Why Do I Have Big Cheekbones?

The perception of having “big cheekbones” refers to the prominence of the bony structure that frames the upper face. These structures are technically known as the zygomatic bones, or malar bones, which form the skeletal prominence of the cheek and contribute to the lower and outer parts of the eye socket. The appearance of striking cheekbones is a result of both the underlying bone structure and the soft tissues that cover it. While soft tissue changes can alter their visibility throughout a lifetime, the fundamental shape and size are determined by factors established before birth.

The Role of Genetics and Ancestry

The fundamental size, shape, and position of the cheekbones are primarily dictated by genetics, a highly heritable trait passed down from parents. Facial bone structure is considered polygenic, meaning multiple genes work in a complex interplay to determine the final facial morphology. Specific gene families are involved in regulating the development and growth of craniofacial bones during embryonic stages.

Genetic inheritance explains why cheekbone prominence often runs in families. This genetic programming establishes the potential for a wide or forward-projecting facial structure. The expression of these genes influences bone growth from fetal development through adolescence, setting the stage for the adult facial contour.

Ancestry also plays a significant role in determining population-specific facial features, which have evolved over millennia due to natural selection and genetic drift. Certain populations, including those of East Asian, Indigenous American, or Eastern European descent, frequently exhibit zygomatic arches that are relatively wider or project farther forward. This increased anterior projection is one of the main components contributing to the perception of “high” or prominent cheekbones.

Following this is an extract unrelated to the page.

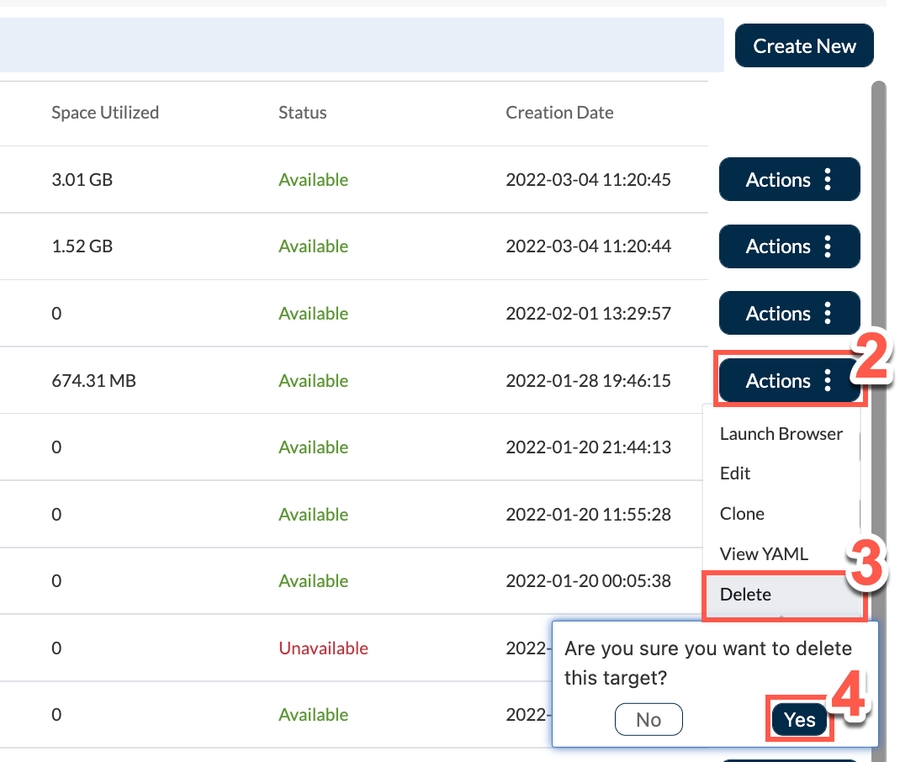Click the vertical scrollbar on the right
Image resolution: width=900 pixels, height=762 pixels.
tap(879, 300)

These variations can sometimes be traced to evolutionary adaptations. However, the genetic differences are subtle, and there is significant overlap in measurements among different groups.

Anatomy of Facial Prominence

The physical prominence of the cheek is defined by the zygomatic bone, which is a paired, irregular bone. The perception of a “big” cheekbone is not solely about the bone’s overall size but rather its three-dimensional position in the skull. The two main components influencing prominence are the malar bone itself and the zygomatic arch.

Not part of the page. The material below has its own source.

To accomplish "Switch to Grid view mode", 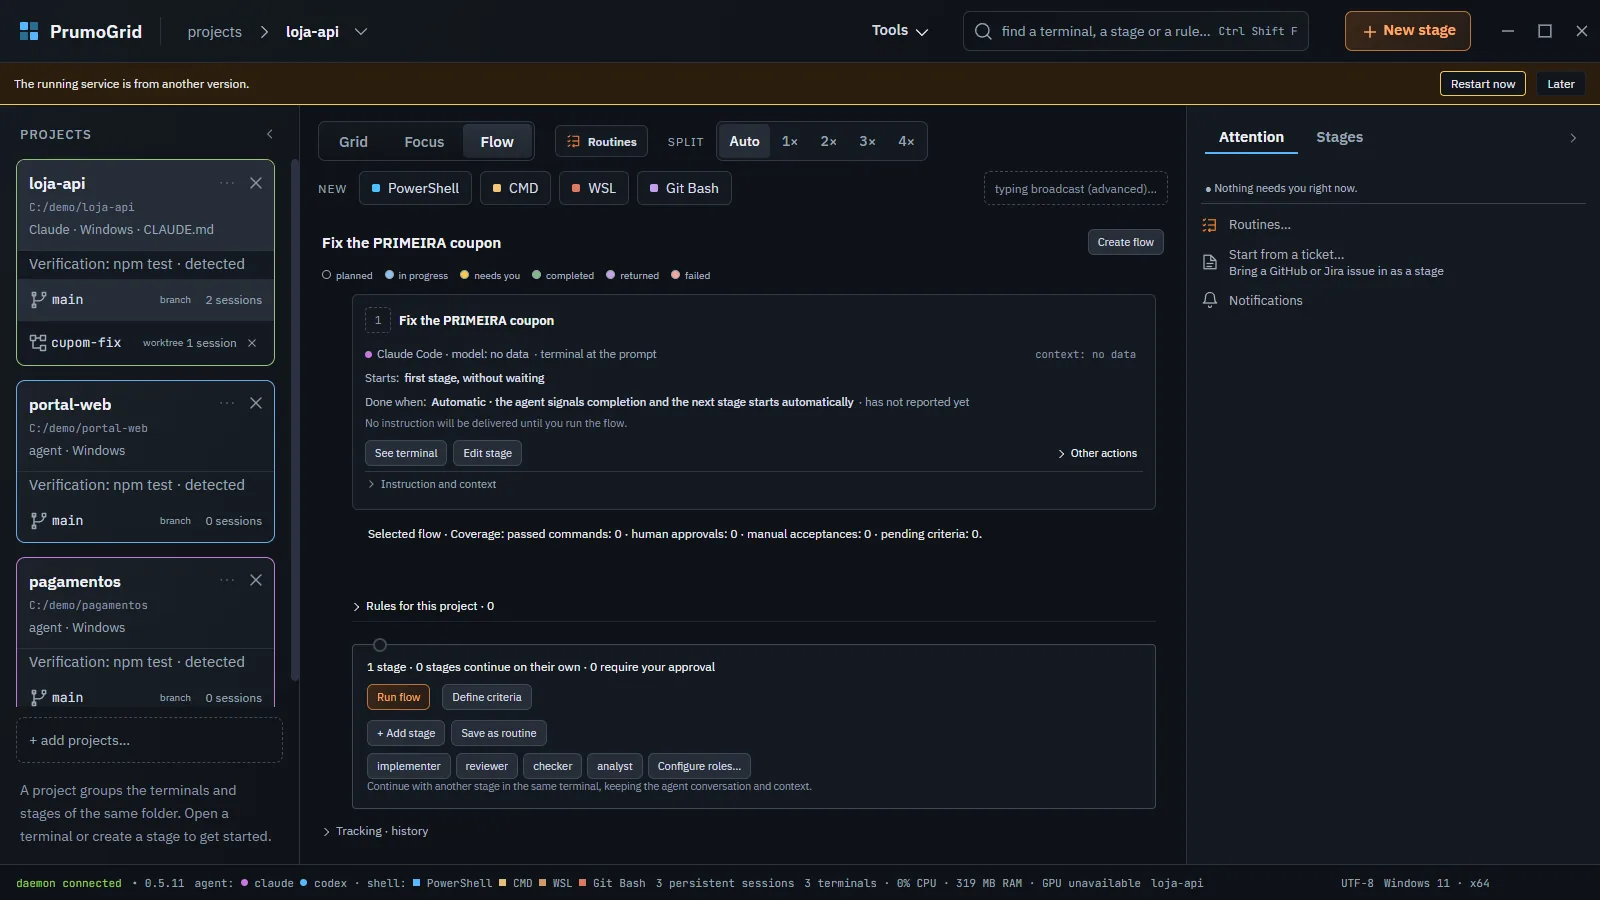I will (353, 142).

The zygomatic arch is a slender bridge of bone that extends posteriorly from the cheekbone to the side of the head, connecting with a process of the temporal bone. The degree of lateral projection, or how far the zygomatic arch extends outward, contributes significantly to facial breadth and the visual width of the mid-face. A highly arched or wide zygomatic arch translates to a broader, more defined upper cheek area.

Anterior projection is an equally important factor, defining how far forward the malar bone juts out from the face. When the body of the zygomatic bone is positioned more anteriorly, it creates a sharper, more defined cheek contour, often described as “high cheekbones.” This skeletal structure provides a distinct shelf for the soft tissues of the mid-face to rest upon, enhancing the visual effect of prominence.

Lifestyle Factors That Influence Appearance

While the skeletal foundation is fixed by genetics, the visual prominence of the cheekbones is influenced by the surrounding soft tissues. The distribution and volume of facial adipose tissue, or fat, play a major role in masking or revealing the underlying bone structure. A reduction in overall body weight leads to a loss of fat in the face, including the supportive fat pads in the cheeks.

As facial fat diminishes, the contours of the zygomatic bones and the jawline become more visible, giving a person a more sculpted or defined look. Conversely, weight gain can increase facial volume, which softens the angles of the face and can make even structurally prominent cheekbones appear less distinct.

Muscle mass is another factor, specifically the masseter muscle, which attaches near the zygomatic arch. Enlargement of the masseter muscle, a condition called hypertrophy, can sometimes widen the lower face and slightly flatten the lower cheek area. A smaller, more slender masseter can enhance the contrast between the lower jaw and the cheekbone above it.

Aging also alters the appearance of prominence through a process called bone resorption, where the bones of the face gradually shrink and recede. This bone loss, combined with the loss of collagen and the descent and reduction of subcutaneous fat pads, changes the facial scaffolding. The cheekbones can sometimes appear more pronounced due to the hollowing of the cheeks and temples caused by fat loss, or they may appear flatter as the bone itself recedes.